Getting ETL job lineage (Watson Knowledge Catalog)

Capture end-to-end data lineage for ETL jobs. Add business data lineage to data integration assets and, optionally, to imported data assets in your catalogs, and access detailed technical data lineage in MANTA Automated Data Lineage.

Lineage for ETL jobs depicts the order of activities within a job, optionally including the database tables that the job reads from or writes to. Also, lineage shows the flow of data to or from a selected data asset through a job into databases and business intelligence (BI) reports.

The import option is not available for projects that are marked as sensitive.

Before you import metadata, design your metadata import to ensure that you understand all your options and make appropriate choices for your goals. For more information, see Designing metadata imports.

Instead of the user interface, you can also use APIs to retrieve the list of supported connections or to create a metadata import asset. The links to these APIs are listed in the Learn more section.

To run metadata enrichment on data assets that were added with an ETL job lineage import, make the data assets available in a project. For more information, see Adding catalog assets to a project.

Asset types

Data integration assets that represent components of ETL jobs. Optionally, data assets that serve as the source or target in an ETL job. For more information, see Asset types created through metadata import.

These asset types are created starting in Cloud Pak for Data 4.7.2.

Supported connections

See the Metadata import (lineage) column and the Other data sources section in Supported connectors.

Required permissions

To create, manage, or run a metadata import, you must have the following roles and permissions:

  • The Manage asset discovery user permission.
  • The Admin or the Editor role in the project.
  • The Admin or the Editor role in the catalog to which you want to import the assets.
  • Access to the connections to the data sources of the data assets to be imported and the SELECT or a similar permission on the corresponding databases.

Prerequisites

Before you generate and import an ETL job lineage, complete the prerequisite tasks:

  • For InfoSphere DataStage, Talend, or Informatica PowerCenter ETL jobs, create an ETL job file and upload it to your project. For more information, see Preparing ETL job files.
  • For DataStage flows (DataStage on Cloud Pak for Data), select flows from your project.

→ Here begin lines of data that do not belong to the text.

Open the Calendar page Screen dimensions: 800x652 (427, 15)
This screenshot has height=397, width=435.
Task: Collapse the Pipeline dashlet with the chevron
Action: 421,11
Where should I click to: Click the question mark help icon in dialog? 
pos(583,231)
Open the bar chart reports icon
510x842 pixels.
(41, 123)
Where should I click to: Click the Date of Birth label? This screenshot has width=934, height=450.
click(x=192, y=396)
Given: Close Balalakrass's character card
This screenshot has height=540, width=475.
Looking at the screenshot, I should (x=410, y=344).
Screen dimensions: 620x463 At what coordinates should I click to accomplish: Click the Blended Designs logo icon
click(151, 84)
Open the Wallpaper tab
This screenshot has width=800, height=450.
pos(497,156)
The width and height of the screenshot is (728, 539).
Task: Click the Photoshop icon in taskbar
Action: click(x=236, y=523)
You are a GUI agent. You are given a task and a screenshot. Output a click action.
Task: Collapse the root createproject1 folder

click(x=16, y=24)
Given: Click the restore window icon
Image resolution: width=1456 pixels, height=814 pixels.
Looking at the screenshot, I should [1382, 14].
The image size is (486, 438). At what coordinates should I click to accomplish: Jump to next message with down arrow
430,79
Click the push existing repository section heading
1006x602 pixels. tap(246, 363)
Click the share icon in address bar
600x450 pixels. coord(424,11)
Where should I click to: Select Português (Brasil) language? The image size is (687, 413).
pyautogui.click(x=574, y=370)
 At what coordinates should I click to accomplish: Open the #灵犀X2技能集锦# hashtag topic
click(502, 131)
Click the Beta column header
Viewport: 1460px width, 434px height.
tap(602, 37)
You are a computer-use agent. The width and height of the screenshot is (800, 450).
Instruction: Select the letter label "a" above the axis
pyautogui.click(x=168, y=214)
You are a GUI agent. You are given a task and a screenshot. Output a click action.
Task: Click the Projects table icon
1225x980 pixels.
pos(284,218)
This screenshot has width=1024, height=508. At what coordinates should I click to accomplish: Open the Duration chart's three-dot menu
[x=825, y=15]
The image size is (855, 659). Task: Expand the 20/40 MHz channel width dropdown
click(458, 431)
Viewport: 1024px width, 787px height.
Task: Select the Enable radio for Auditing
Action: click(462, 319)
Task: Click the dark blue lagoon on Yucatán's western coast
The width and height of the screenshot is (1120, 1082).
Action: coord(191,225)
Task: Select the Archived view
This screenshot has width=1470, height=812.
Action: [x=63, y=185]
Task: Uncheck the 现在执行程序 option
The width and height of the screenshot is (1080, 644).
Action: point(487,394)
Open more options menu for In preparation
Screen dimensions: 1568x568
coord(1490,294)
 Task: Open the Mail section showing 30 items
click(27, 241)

Creating a metadata import asset and generating or importing lineage metadata for ETL jobs

To create a metadata import asset and a job for generating and importing technical and lineage metadata for ETL jobs:

  1. Open a project, go to the project's Asset page and click New asset > Metadata Import.

  2. Select the Get ETL lineage option. If you don't see this option, the Advanced metadata import feature is not enabled and no license key is installed. For more information, see Installed features and license requirements.

  3. Specify a name for the metadata import. Optionally, provide a description.

  4. Optional: To simplify searching, select tags to be assigned to the metadata import asset. To create new tags, enter the tag name and press Enter.

  5. In Cloud Pak for Data 4.7.0 and 4.7.1, you can't select a target for this type of import. The resulting lineage information is available in MANTA Automated Data Lineage.

    Starting with Cloud Pak for Data 4.7.2, you can select a catalog as the import target. For this type of import, the import target can be only a catalog. For more information, see Scope of import. Select a catalog from the list.

    If your project is marked as sensitive, you can't create and run ETL job lineage imports.

  6. Define a scope for the metadata import. For more information, see Scope of import.

    1. Select the ETL job input for the import.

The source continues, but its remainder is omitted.